How does the density for McCleary compare to Villiers?
Here are three screenshots from last week’s presentations by the city, and one of the private proponents.
@Northern Light you’re correct; my piece has an error, which has now been fixed.
There are multiple interwoven problems with the urban design here.
The basic strategy has been to impose tower and podium, but allow the podium and towers to both become taller, while keeping several of the streets very wide. (Saulter remains 31m ROW.) It’s tower and podium on steroids, and all the podium of the private buildings include so-called production space, which is being shown as film studio black boxes, self storage or a Home Depot.
No part of this makes sense. If the city is going to insist on film production related uses, which are probably not economical, those should be collected into one site and probably into one building.
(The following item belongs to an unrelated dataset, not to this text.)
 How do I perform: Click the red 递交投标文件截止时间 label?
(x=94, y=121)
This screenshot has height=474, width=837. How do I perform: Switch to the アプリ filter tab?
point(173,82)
loading and servicing should be integrated between buildings, reducing the presence of vehicles on the ground plane. The city has continuous ownership over 60% of this neighbourhood. Surely there is a way to make that happen at least in part.
The number of streets, and the universal presence of cars is a major strategic error. Vehicles here, as at Villiers, will need to be aggressively discouraged. It’s true that this is slightly out-of-the-way, yet it’s also walking distance to what will be one of the most important transit stations in the region. There’s the transportation strategy: walk to East Harbour. It’s not ideal, but it’s still better than 95% of the GTHA. Don’t like it? Don’t move here.
Every aspect of this project should incentivize active and mass transit and disincentive vehicle use. The urban design needs to shape the behaviour of residents, not respond to it.